Il y avait, d'abord, ce tumulte ; puis un principe d'union des arts et de sélection des artistes. Montjoie n'était pas un groupe d'écrivains, mais d'écrivains, de peintres, de sculpteurs, de musiciens. C'était un cri qui avait groupé en une seule force les novateurs sérieux, ceux qui étaient convaincus à la fois de la nécessité de faire leur révolution et de celle de ne pousser la révolution qu'à bon escient, pour construire, et non pour l'amusement de démolir les potiches.
Au lieu de s'excommunier d'école à école, on s'estimait les uns les autres. On avait somme toute réalisé, dans le grenier de Canudo, ce que j'avais appelé la gauche libérale.
Cette sélection d'artistes devait élever son monument, cette « Galerie de Montjoie, livre d'or d'une génération » que devait éditer Pierre Corrard, mort depuis au champ d'honneur.
La Galerie devait comprendre une anthologie de poètes et de prosateurs, des reproductions d'oeuvres de peintres et de sculpteurs, un album de musique, des études sur tous nos arts, un dictionnaire biographique.
Il y avait à Montjoie une volonté de force, assez nouvelles pour ceux qui voyaient encore les artistes dans le clair de lune de 1830 et les étangs fleuris de nénuphars de 1880. Sur la couverture de la rtevue, on lisait : Montjoie ! Organe de l'impérialisme artistique français.
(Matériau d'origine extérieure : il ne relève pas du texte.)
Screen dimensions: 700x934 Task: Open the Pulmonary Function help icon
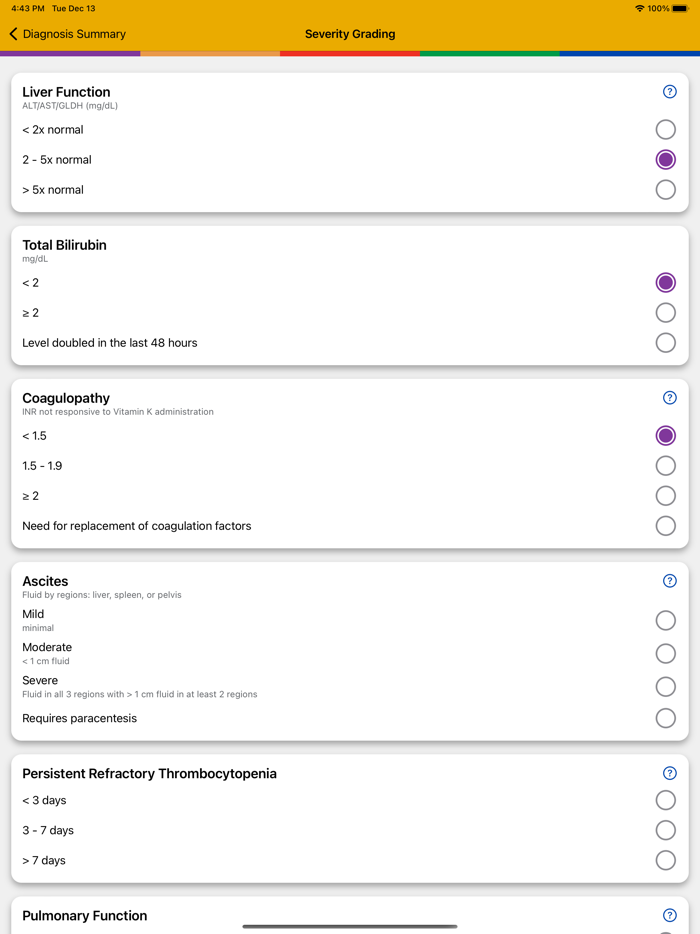point(668,915)
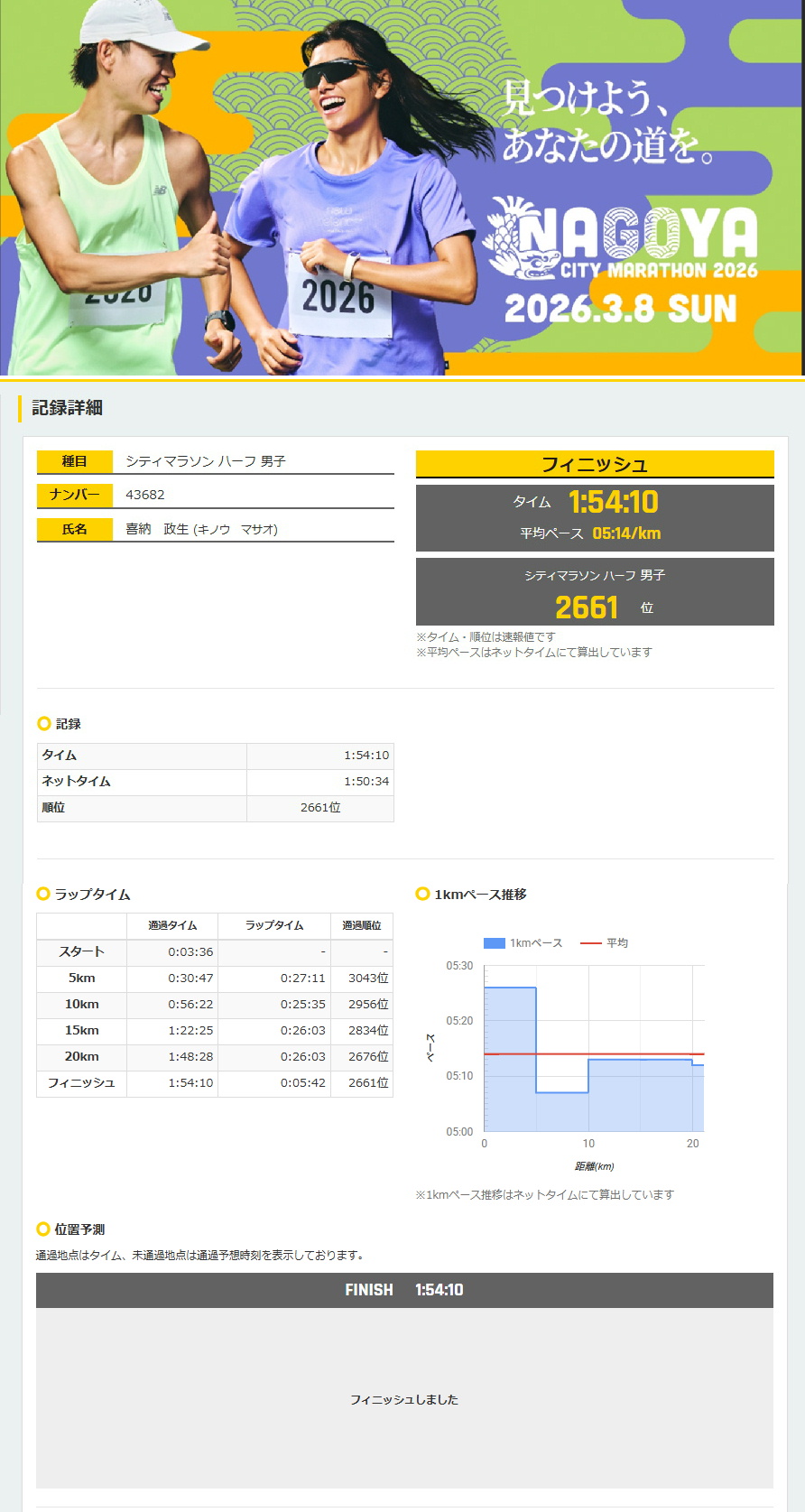Click the ネットタイム value 1:50:34
The image size is (805, 1512).
tap(365, 782)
Et cette épigraphe de la Chanson de Roland : « Ce n'est pas un bâton qu'il faut pour telle bataille. Mais le fer et l'acier doivent y être bons. De toutes parts, on entend crier : Montjoie ! »
En 1913, et pendant l'hiver de 1914, il n'était cependant pas encore question d'acier. A peine de bâton. On n'a bien vu le bâton et on n'a entendu les cris qu'à la première du Sacre du Printemps de Strawinsky. Canudo nous avait tous amenés. Nous nous sommes très bien conduits. Pour ma part, je ne sais plus de quel nom d'oiseau j'ai décoré des dames qui avaient, il est vrai, des aigrettes sur la tête, mais je me rappelle très bien la surprise d'un monsieur fort élégant qui sifflait dans une clef et que je m'étais cru autorisé à comparer, pour ce fait, à un valet d'écurie.
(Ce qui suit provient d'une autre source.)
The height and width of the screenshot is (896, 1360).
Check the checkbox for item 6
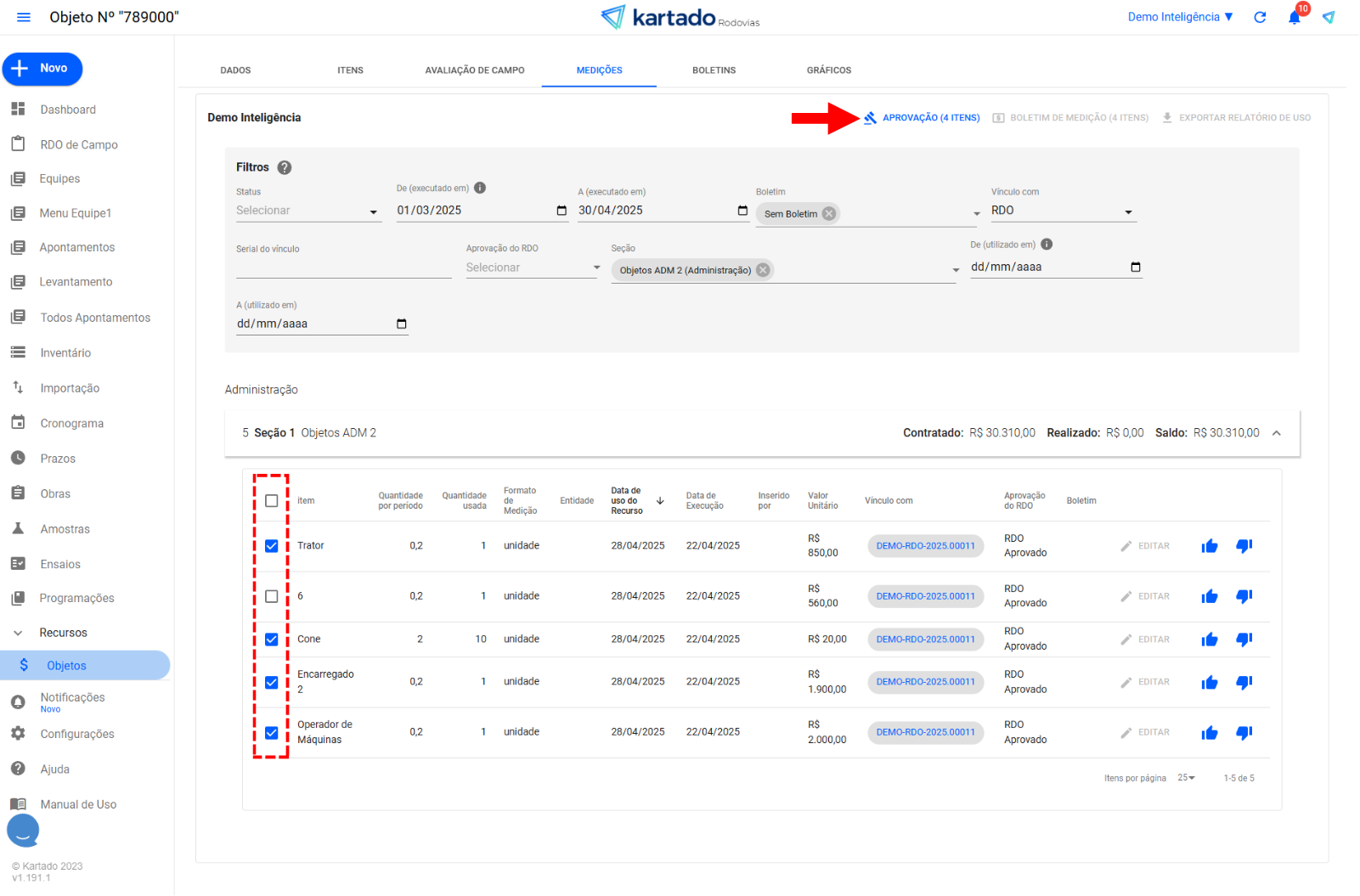point(272,597)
Voilà donc ce qu'était Montjoie ; un organisme vivant dont la revue n'était qu'un des moyens d'action. Cette gazette d'art restait l'image exacte de ses amis. Comme chaque lundi du groupe, chaque numéro de Montjoie était consacré à une manifestation de la vie moderne : il y eut des numéros consacrés à la Danse, aux Indépendants, aux Art plastiques, etc...
Canudo défendait le Cérébrisme, qui lui appartient en propre mis où il voyait se refléter l'art de ses amis.
Ce qu'est le Cérébrisme, il l'a expliqué dans un manifeste qu' publié le Figaro. Il y disait :
« L'Absurde est le Réel encore non né, ou encore incompris. Des phalanges d'artistes du monde entier vivent somptueusement de l'Absurde parisien.
« Depuis quelques dizaines d'années, la France est si impérieusement en tête de l'évolution artistique, que les nations les plus hostiles s'inclinent devant sa domination.
« Cette domination est absolument cérébrale. L'Art se cérébralise progressivement, intensément, depuis une trentaine d'années.
« Toute innovations artistique doit révolter l'oeil ou l'oreille, car l'oeil et l'oreille demandent un temps pour s'habituer aux nouvelles harmonisations des couleurs, des formes, des mots, des sons. Le caractère général de l'innovation contemporaine est dans la transposition de l'émotion artistique du plan sentimental dans le plan cérébral.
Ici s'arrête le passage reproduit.